■ **Problem details**
Please output, word for word, the stretch of rows from the line containing "Given: Run the" through the end of the rows. Leave the pictures out.

■ **Information supplied**
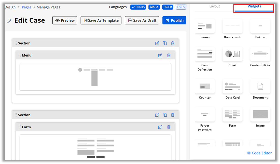Pick the Content Slider widget
Image resolution: width=280 pixels, height=164 pixels.
[260, 54]
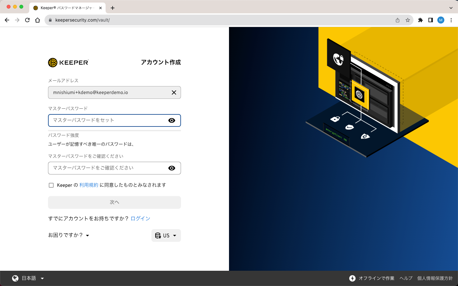This screenshot has height=286, width=458.
Task: Expand the お困りですか？ help dropdown
Action: 69,235
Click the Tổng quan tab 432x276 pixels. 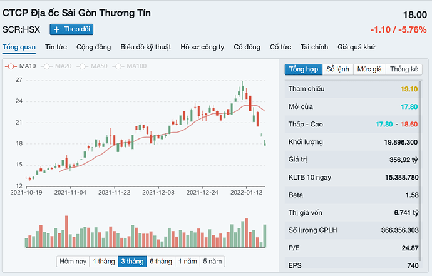[19, 47]
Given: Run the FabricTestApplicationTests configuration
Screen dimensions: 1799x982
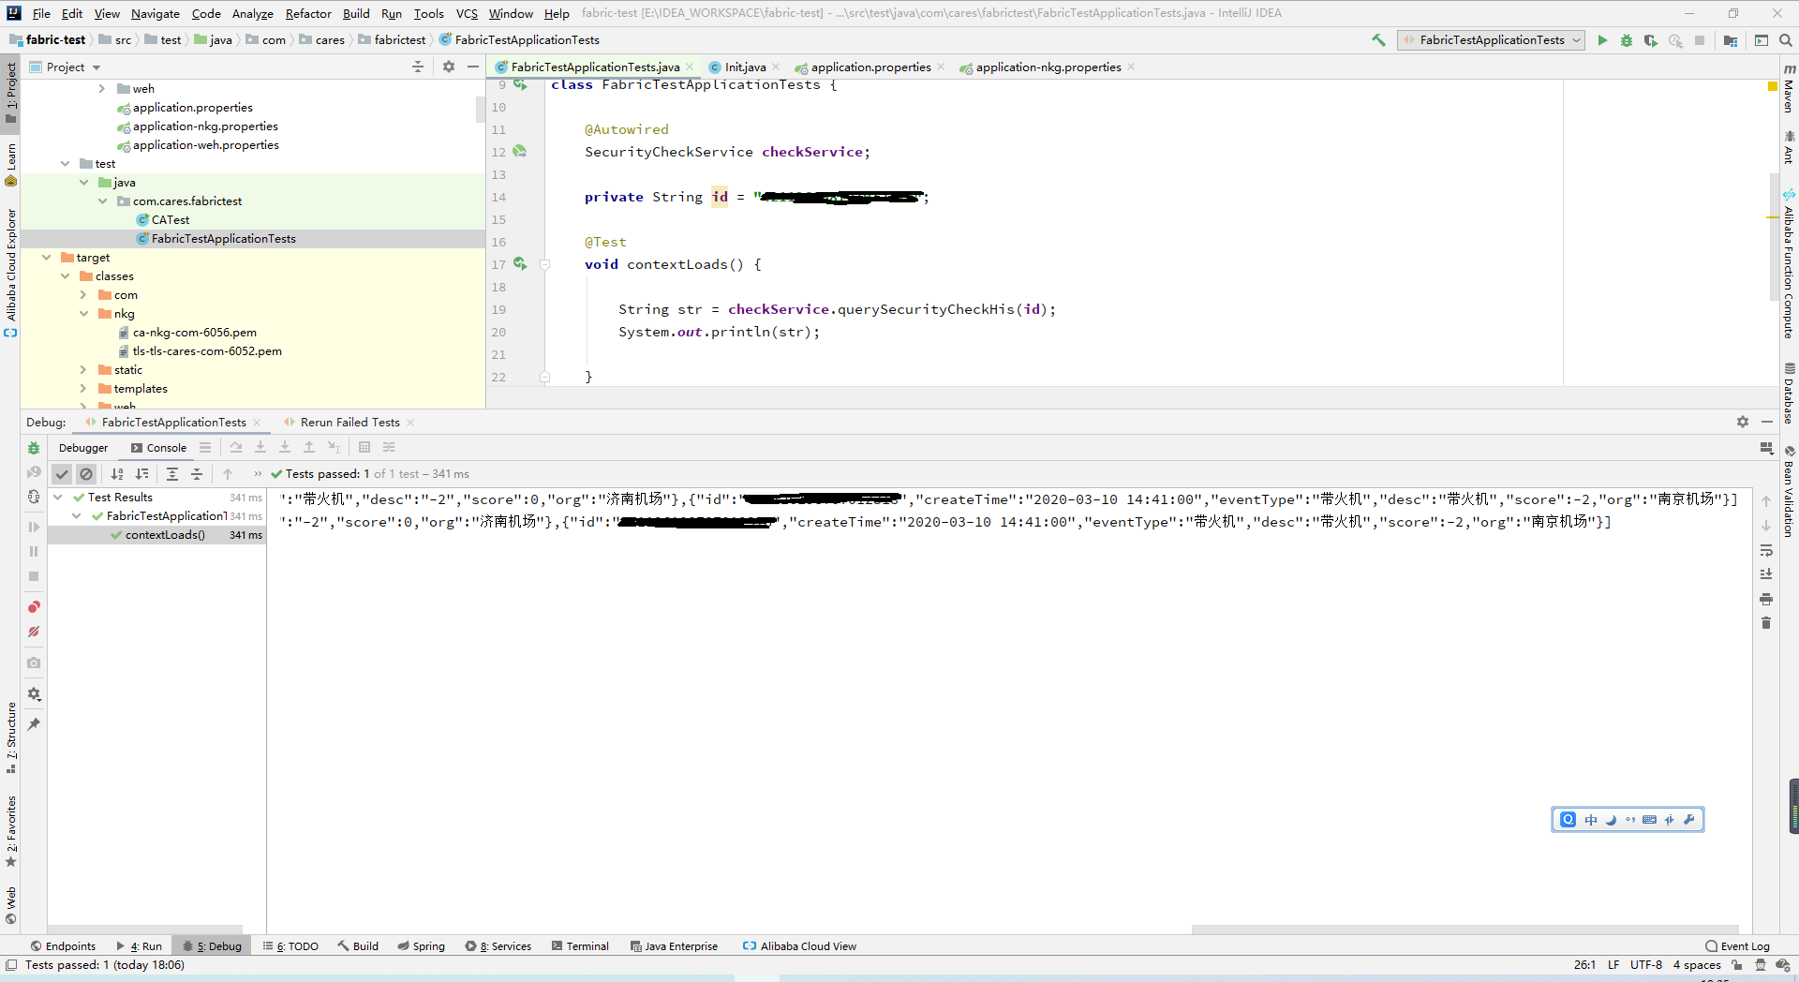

■ **The result**
Given: Run the FabricTestApplicationTests configuration
Screen dimensions: 1799x982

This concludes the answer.